Take the material below and reproduce, word for word, only the lines from the line with "Screen dimensions: 1363x806" through the line with "Viewport: 867px width, 391px height.".
"""
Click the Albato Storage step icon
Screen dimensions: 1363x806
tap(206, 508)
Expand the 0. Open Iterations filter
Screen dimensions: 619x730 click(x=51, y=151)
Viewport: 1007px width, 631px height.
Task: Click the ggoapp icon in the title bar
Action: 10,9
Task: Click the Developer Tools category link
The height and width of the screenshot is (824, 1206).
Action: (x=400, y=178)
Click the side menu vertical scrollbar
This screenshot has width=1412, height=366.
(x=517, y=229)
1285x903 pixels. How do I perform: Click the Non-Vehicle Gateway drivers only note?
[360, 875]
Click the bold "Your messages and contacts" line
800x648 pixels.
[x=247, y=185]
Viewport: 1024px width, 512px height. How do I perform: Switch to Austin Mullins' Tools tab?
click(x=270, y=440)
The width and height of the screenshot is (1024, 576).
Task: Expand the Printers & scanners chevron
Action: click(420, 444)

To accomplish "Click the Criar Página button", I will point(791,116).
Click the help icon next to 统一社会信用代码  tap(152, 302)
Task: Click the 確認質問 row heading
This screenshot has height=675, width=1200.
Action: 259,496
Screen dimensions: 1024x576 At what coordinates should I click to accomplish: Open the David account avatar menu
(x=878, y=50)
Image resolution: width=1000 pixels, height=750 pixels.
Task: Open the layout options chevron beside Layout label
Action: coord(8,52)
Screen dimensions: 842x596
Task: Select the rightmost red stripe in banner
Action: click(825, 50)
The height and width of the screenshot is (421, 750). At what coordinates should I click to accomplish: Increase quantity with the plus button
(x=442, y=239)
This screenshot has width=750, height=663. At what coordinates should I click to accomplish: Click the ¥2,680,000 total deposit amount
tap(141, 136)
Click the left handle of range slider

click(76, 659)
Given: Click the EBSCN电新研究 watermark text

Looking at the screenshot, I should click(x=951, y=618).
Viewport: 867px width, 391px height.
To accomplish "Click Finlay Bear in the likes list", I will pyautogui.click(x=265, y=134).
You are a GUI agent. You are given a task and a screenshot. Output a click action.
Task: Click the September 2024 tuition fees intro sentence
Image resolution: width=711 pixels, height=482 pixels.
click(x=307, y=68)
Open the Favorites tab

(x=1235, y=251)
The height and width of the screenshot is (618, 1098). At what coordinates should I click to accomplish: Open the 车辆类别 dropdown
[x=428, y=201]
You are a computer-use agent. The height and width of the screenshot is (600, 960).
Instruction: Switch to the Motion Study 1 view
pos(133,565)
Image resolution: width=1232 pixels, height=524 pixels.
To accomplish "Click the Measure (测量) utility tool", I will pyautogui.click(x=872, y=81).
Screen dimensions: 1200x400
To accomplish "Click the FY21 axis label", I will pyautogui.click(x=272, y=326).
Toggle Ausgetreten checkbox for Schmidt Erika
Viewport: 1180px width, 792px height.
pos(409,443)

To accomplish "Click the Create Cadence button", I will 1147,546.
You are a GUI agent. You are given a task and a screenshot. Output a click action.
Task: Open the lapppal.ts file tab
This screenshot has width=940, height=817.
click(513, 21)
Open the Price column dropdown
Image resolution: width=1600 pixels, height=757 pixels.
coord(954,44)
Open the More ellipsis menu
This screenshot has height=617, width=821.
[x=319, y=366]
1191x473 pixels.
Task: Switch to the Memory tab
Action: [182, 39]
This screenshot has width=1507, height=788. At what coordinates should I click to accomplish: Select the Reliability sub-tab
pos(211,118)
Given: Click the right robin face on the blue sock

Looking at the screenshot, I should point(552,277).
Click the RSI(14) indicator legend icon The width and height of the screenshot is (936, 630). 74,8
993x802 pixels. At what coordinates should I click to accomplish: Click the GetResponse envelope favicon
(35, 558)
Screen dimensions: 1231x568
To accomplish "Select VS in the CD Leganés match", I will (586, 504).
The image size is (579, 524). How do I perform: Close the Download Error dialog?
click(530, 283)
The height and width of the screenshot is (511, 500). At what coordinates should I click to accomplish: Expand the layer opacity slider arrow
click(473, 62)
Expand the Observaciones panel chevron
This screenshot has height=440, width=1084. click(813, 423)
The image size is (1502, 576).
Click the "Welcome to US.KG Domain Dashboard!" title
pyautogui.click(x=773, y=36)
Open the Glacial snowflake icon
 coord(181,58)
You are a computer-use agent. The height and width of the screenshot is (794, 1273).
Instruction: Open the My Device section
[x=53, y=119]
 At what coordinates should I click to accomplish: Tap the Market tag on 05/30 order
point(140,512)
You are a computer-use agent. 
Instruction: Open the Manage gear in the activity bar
"""
Answer below |
Screen dimensions: 1363x806
tap(206, 508)
Expand the 0. Open Iterations filter
Screen dimensions: 619x730 click(x=51, y=151)
Viewport: 1007px width, 631px height.
Task: Click the ggoapp icon in the title bar
Action: 10,9
Task: Click the Developer Tools category link
The height and width of the screenshot is (824, 1206).
Action: (x=400, y=178)
Click the side menu vertical scrollbar
This screenshot has width=1412, height=366.
(x=517, y=229)
1285x903 pixels. How do I perform: Click the Non-Vehicle Gateway drivers only note?
[360, 875]
Click the bold "Your messages and contacts" line
800x648 pixels.
[x=247, y=185]
Viewport: 1024px width, 512px height. How do I perform: Switch to Austin Mullins' Tools tab?
click(x=270, y=440)
The width and height of the screenshot is (1024, 576).
Task: Expand the Printers & scanners chevron
Action: click(420, 444)

To accomplish "Click the Criar Página button", I will point(791,116).
Click the help icon next to 统一社会信用代码  tap(152, 302)
Task: Click the 確認質問 row heading
This screenshot has height=675, width=1200.
Action: 259,496
Screen dimensions: 1024x576 At what coordinates should I click to accomplish: Open the David account avatar menu
(x=878, y=50)
Image resolution: width=1000 pixels, height=750 pixels.
Task: Open the layout options chevron beside Layout label
Action: coord(8,52)
Screen dimensions: 842x596
Task: Select the rightmost red stripe in banner
Action: click(825, 50)
The height and width of the screenshot is (421, 750). At what coordinates should I click to accomplish: Increase quantity with the plus button
(x=442, y=239)
This screenshot has width=750, height=663. At what coordinates should I click to accomplish: Click the ¥2,680,000 total deposit amount
tap(141, 136)
Click the left handle of range slider

click(76, 659)
Given: Click the EBSCN电新研究 watermark text

Looking at the screenshot, I should click(x=951, y=618).
Viewport: 867px width, 391px height.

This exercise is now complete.